COPOM surpreende o mercado

A redução de 50 pontos-base na taxa básica de juros [a SELIC] surpreendeu 9 em cada 10 economistas. Isto porque, com a inflação em 12 meses acima do limite superior da meta de inflação e uma pressão advinda do setor de serviços sem expectativa de arrefecimento, era [amplamente] esperada uma "parada técnica" por parte da autoridade monetária. Nunca antes, diga-se, o Cômite mudou de uma trajetória de aumento para redução sem antes passar por um período de estabilidade na taxa de juros. Não é por outro motivo que a grande maioria do mercado esperava por uma manutenção em 12,50% ontem.

Surgirão, já adianto, várias teorias de perda de autonomia da autoridade monetária nesse terceiro governo petista. Isto porque, como bem sabem os leitores, a independência técnica do BACEN é condição sine qua non para gerar credibilidade e com isso balizar as expectativas dos agentes em relação aos preços. A convergência para a meta de inflação só é possível quando os próprios agentes a tem como factível.
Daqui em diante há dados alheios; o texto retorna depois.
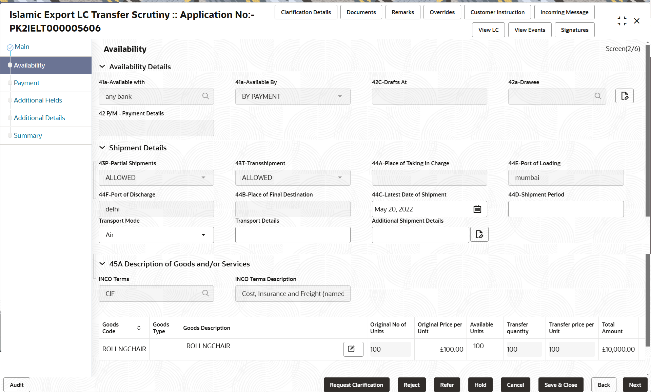Open the 41a-Available By dropdown

(x=340, y=96)
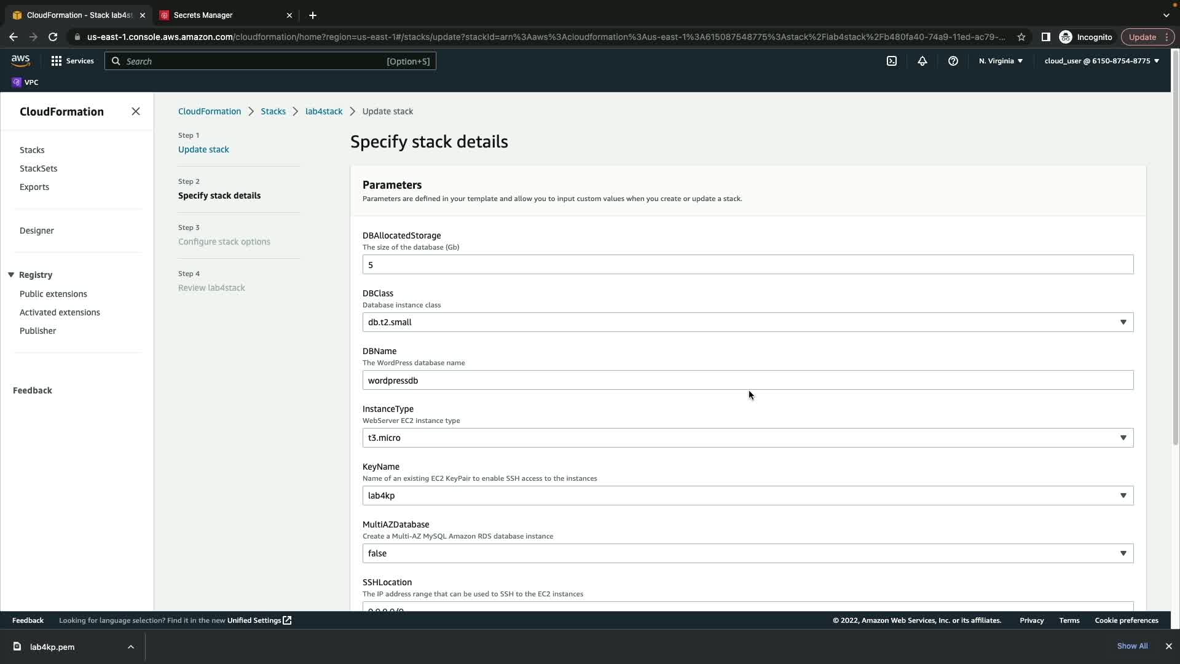Reload the browser page
The width and height of the screenshot is (1180, 664).
53,37
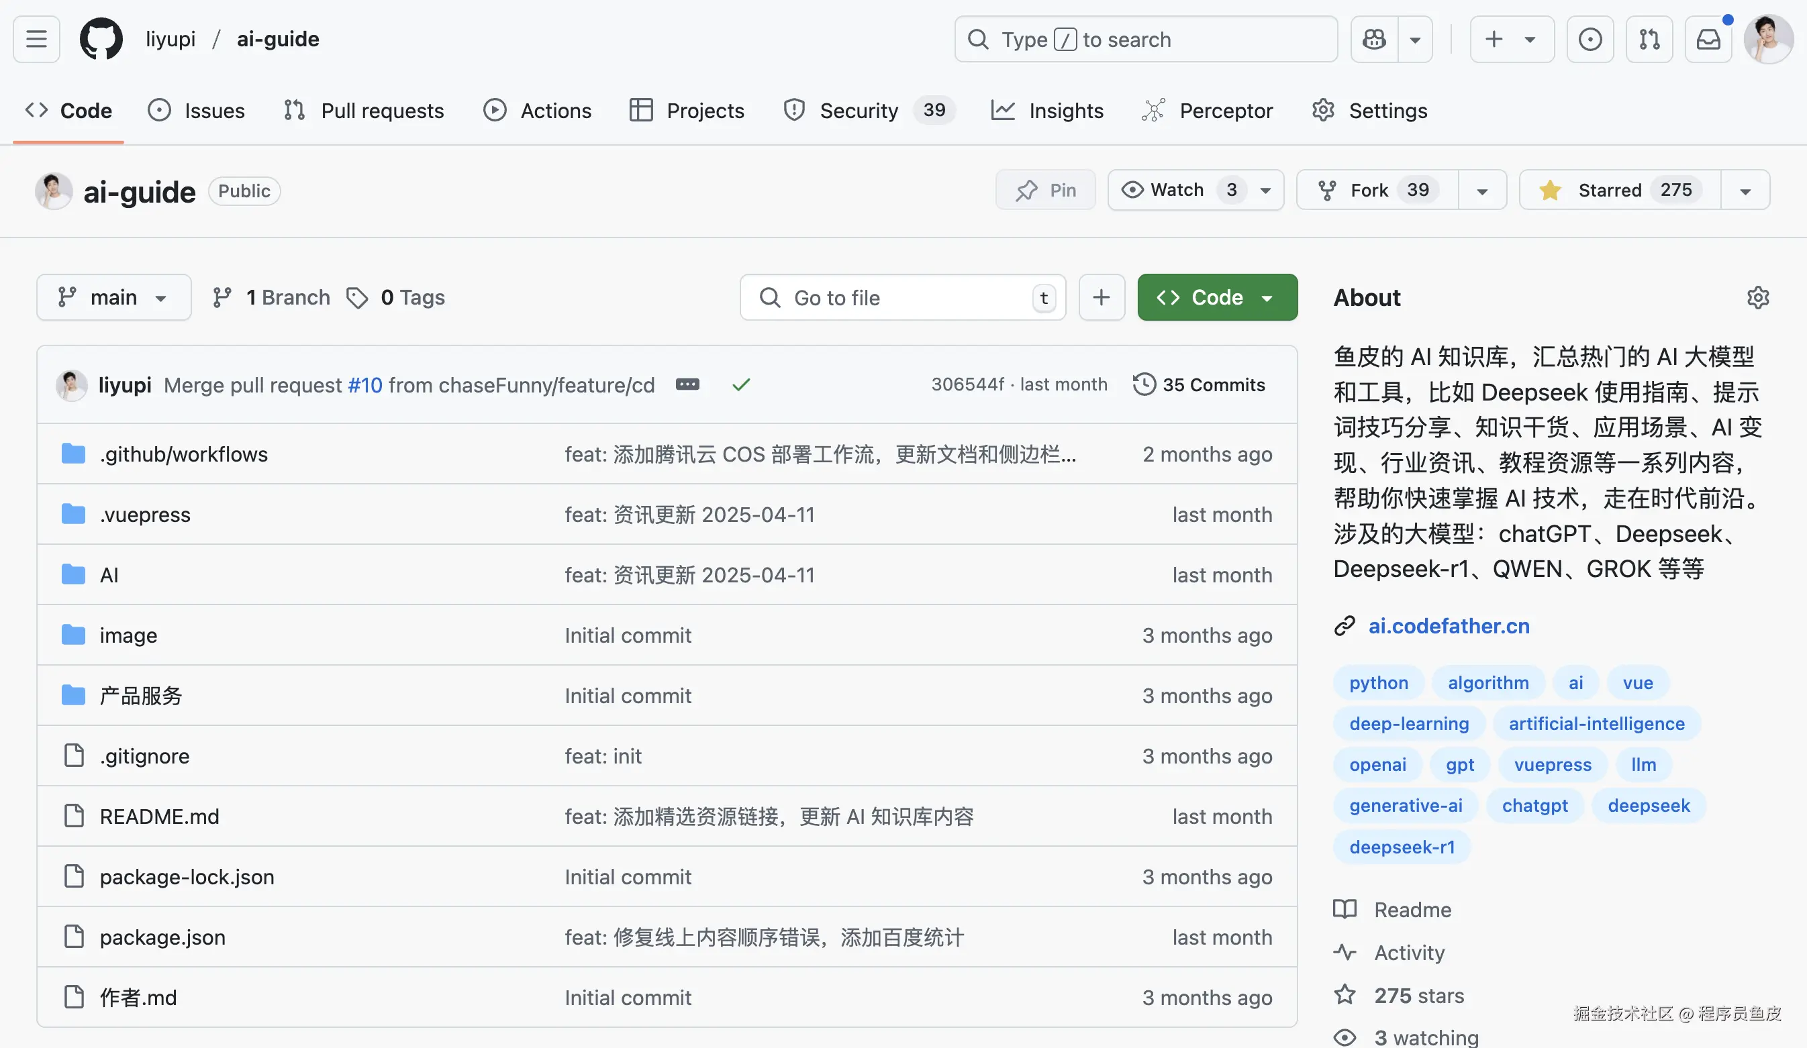Viewport: 1807px width, 1048px height.
Task: Open the notifications inbox icon
Action: [x=1708, y=39]
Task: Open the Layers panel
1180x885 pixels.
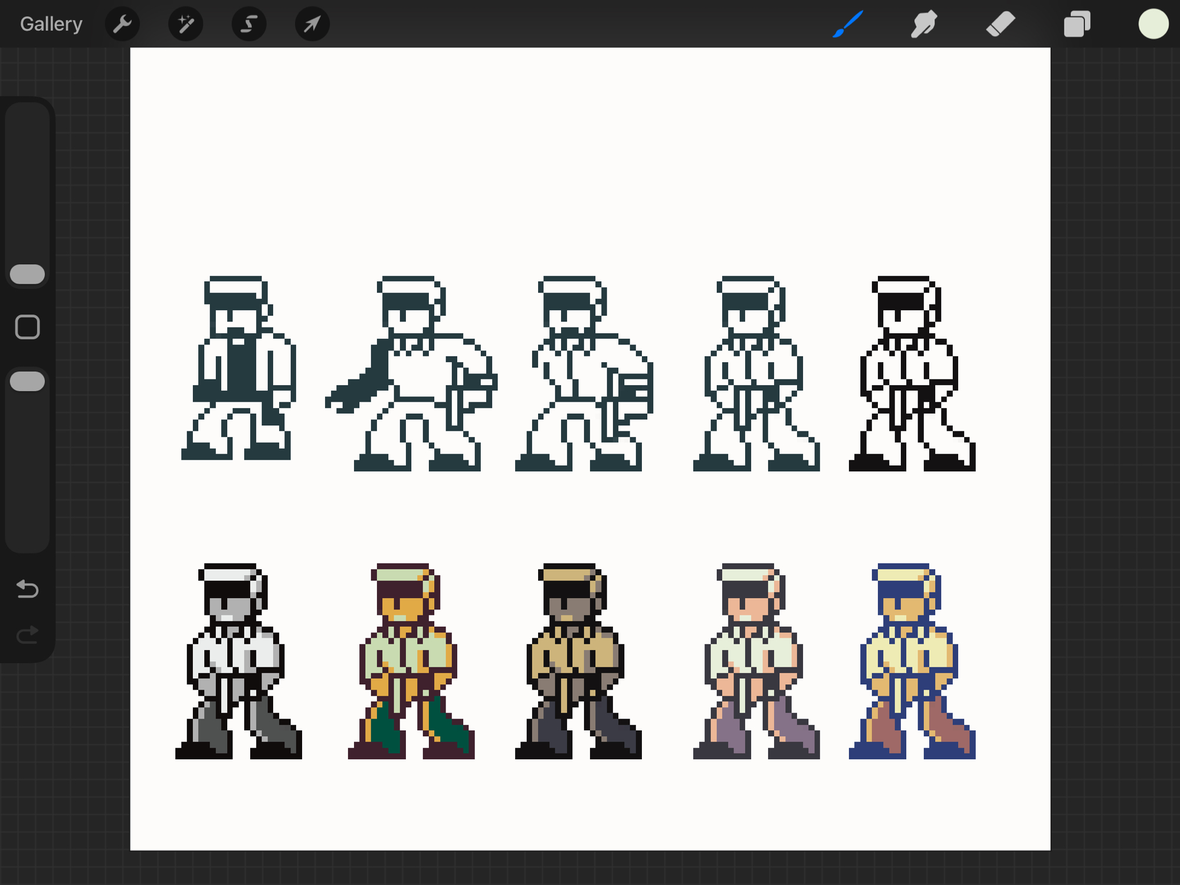Action: [x=1077, y=24]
O que o COPOM mostrou ontem é que o seu compromisso é com o crescimento e não com a meta de inflação. A suposta alegação de que uma piora no cenário internacional fará com que o desaquecimento da economia doméstica seja maior e, por isso, a inflação convirja para o centro da meta no próximo ano não encontra respaldo nos condicionantes da inflação atual - quais sejam, serviços e alguns preços administrados.

A meu ver, a decisão foi uma tentativa de não cometer o mesmo erro de 2008, quando o BACEN "demorou demais", na visão de alguns analistas, para baixar a taxa básica. Eu discordo veementemente dessa hipótese, haja visto que naquela época o BACEN só pode fazer uma política monetária anticíclica porque os preços das commodities cederam o suficiente para compensar a desvalorização do câmbio sobre os preços domésticos. Sem isso, o Brasil teria de usar o mesmo remédio dos anos anteriores - aumentar juros para conter a fuga de capitais.

É claro que hoje a conjuntura é diferente. Não há no horizonte perspectiva de overshooting da taxa de câmbio [maxidesvalorização], dado que mesmo em um eventual aumento [ainda maior] de aversão a risco, o "voo para a qualidade" carece de pistas de pouso. O Brasil possui reservas e pode sim praticar política anticíclica, mas apenas se a situação externa piorar, algo que não está claro nesse momento. Já a inflação ainda não mostra claros sinais de arrefecimento.

Muito pelo contrário. Os sinais do mercado de trabalho são tempestivos quanto à contínua pressão sobre as atuais causas da inflação. Choques de oferta no segundo semestre não estão descartados. Menor pressão sobre o hiato do produto não significa necessariamente menor pressão inflacionária, dada a inércia inflacionária ainda persistente da economia brasileira.

O prometido "ajuste fiscal" é apenas uma promessa. Depende de negociações duras com o Congresso e com categorias importantes do funcionalismo público. Há uma rigidez não desprezível nos gastos correntes e reduzí-los exige maior eficiência do Estado. Seria o governo petista capaz de empreender tal eficiência?

O diagnóstico é que quem saiu perdendo ontem foi o arranjo macroeconômico brasileiro. Isto porque, como cabe à autoridade monetária balizar expectativas, é complicado surpreender agentes formadores de preços. E, agora, o que pensará o mercado sobre a condução da política monetária? O BACEN, a meu ver, perde um pedaço importante da credibilidade conquistada. E isso, não tenha dúvida leitor, será cobrado lá na frente com maiores custos para convergir a inflação para a meta.